I don't think they have to worry about padding the score, nobody has been able to enter into his league yet. Pretty crazy that White doesn't need to practice, shows up and is in a totally different league. It is almost like comparing the height the women get against what the men pull off. He is just noticeably much better. All the bickering is funny, I have no dog in the fight and don't care, but the skill level of White is far above the rest of the riders. It is quite obvious. BR


----------



## rephreshed (Aug 21, 2010)

BRsnow said:


> I don't think they have to worry about padding the score, nobody has been able to enter into his league yet. Pretty crazy that White doesn't need to practice, shows up and is in a totally different league. It is almost like comparing the height the women get against what the men pull off. He is just noticeably much better. All the bickering is funny, I have no dog in the fight and don't care, but the skill level of White is far above the rest of the riders. It is quite obvious. BR


you my friend are way wrong. his skills are not above and beyond what anyone else can do. if you had you're own personal halfpipe and foam pit you'd be better than everyone else too. i say it over and over again, louie vito and scotty lago were much better than douche white. hell, even p2 and matt ladley are ridiculous. shaun white's run was a sketch fest and nothing to write home about. no need for a 97.33.. that's some straight bs.


----------



## BRsnow (Jan 26, 2008)

Apparently he had not practiced for the last 11 months or so, besides a couple laps prior to the x-games. It just looks like he is riding the superpipe and the rest are riding the halfpipe. Just a different world of height and skill. Every sport has their superstar, someday snowboarding will get another but right now it is pretty clear the gap is not narrowing. BR


----------



## rephreshed (Aug 21, 2010)

for pro snowboarders i'm pretty sure anything they do is like riding a bike. once you learn it, you don't forget it. just because he hasn't 'trained' in 11 months, i'm pretty sure he has ridden one in that time. no matter how you look at it, he has an unfair advantage.


----------



## john doe (Nov 6, 2009)

The 97.33 was an inflated score but that run was a winning run. His landings were a little sketchy but not enough for him to not maintain his amplitude. The podium ended up with the correct people and thats all that really matters. Nobody got cheated out of a medal.


----------



## Biggs (Nov 16, 2008)

rephreshed said:


> if you had you're own personal halfpipe and foam pit you'd be better than everyone else too.
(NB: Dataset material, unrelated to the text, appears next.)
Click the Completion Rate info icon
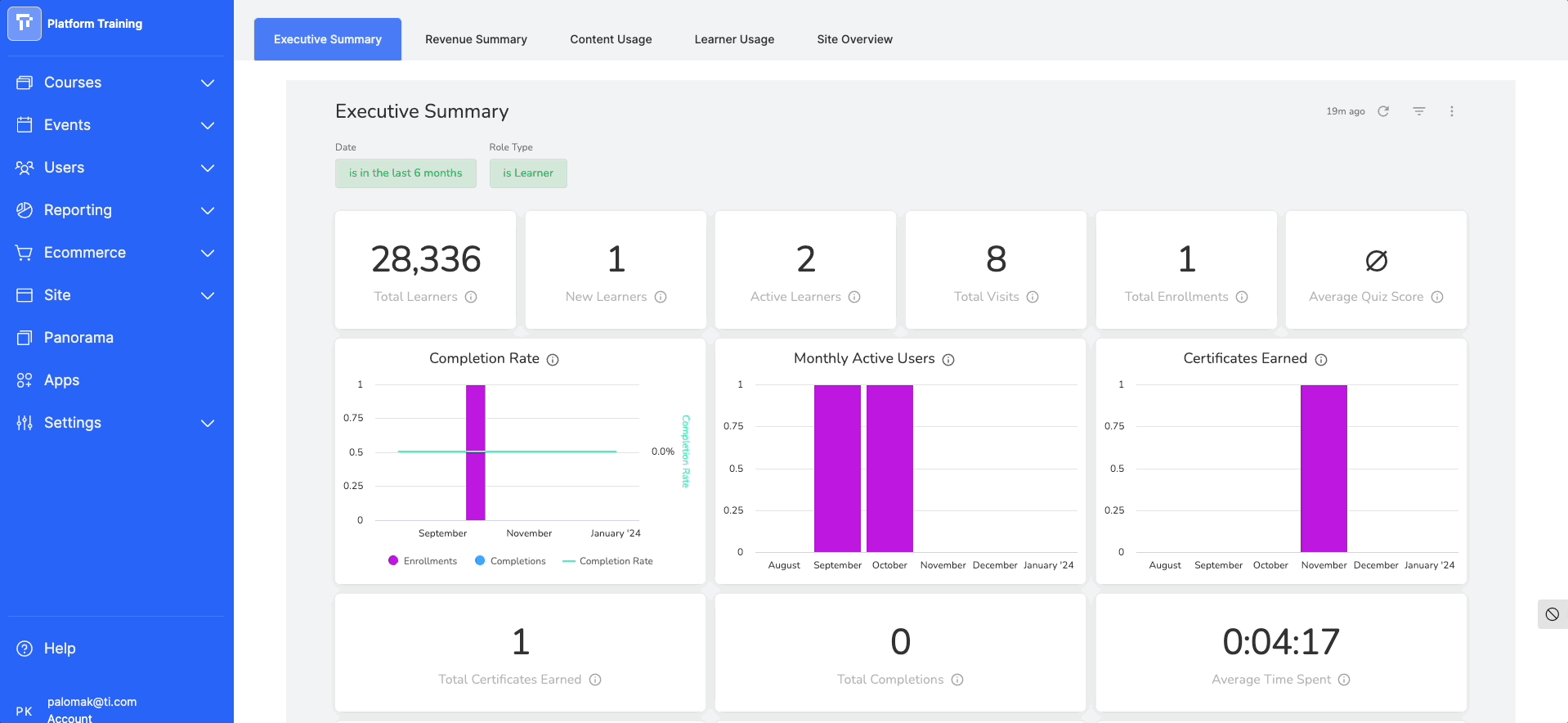Screen dimensions: 1568x723 click(553, 360)
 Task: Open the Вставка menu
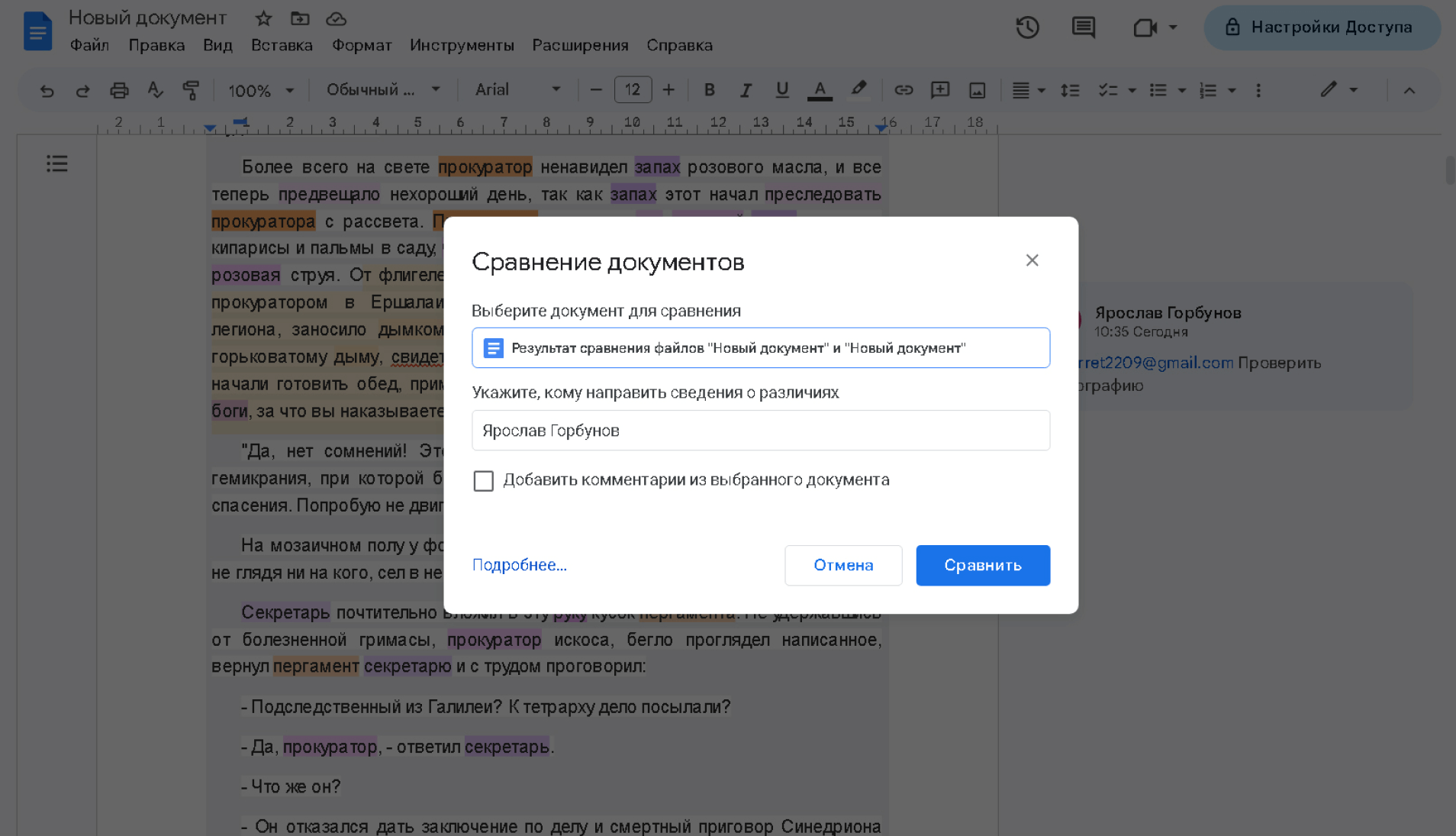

I'm not debating whether or not White's winning run was worthy of the score it received or not, I just wanted to point out that this quote is a lot like complaining about that kid in high school who got to go to basketball camp over the summer and is now better than everyone else on the team. So what if he gets his own pipe and pit? He still puts the work in to be good.


----------



## pencap75 (Dec 10, 2008)

I find it funny people hate on White because he is not "core". Whats so "core" anyway about a sport that is largely white suburban kids playing an expensive sport usually financed by their parents? I think White's half pipe skill is on another level compared to others... the outfit is gay though, even my wife thinks so.


----------



## crazyface (Mar 1, 2008)

john doe said:


> The 97.33 was an inflated score but that run was a winning run. His landings were a little sketchy but not enough for him to not maintain his amplitude. The podium ended up with the correct people and thats all that really matters. Nobody got cheated out of a medal.


I think Kazu may have been cheated a bit. Maybe not out of a medal, but he definitely deserved kore than the 85.33 he gotten his last run.


----------



## Karasene (Oct 20, 2010)

pencap75 said:


> ... the outfit is gay though, even my wife thinks so.


Yeah... did you hear his post interview on x-center?

"Yeah and I've got a cold..."
"well I thought since burton has a womens line I'd sport the female pants...."
"I'm gunna run..and grab cough drop."

Like really...? Suck it up. big deal you need a cough drop. You're on national television. Stop trying to bring attention to your something no bigger of a deal than a papercut. Now if you won with a 101+ fever.. then maybe you can share. But a coughdrop cold. Give me break. 

Ugh.. I hate people who complain to get other peoples sympathy. Mention it once or twice fine.. but mention repeatedly and say you're leaving the interview to get a cough drop... Thats just looking for attention.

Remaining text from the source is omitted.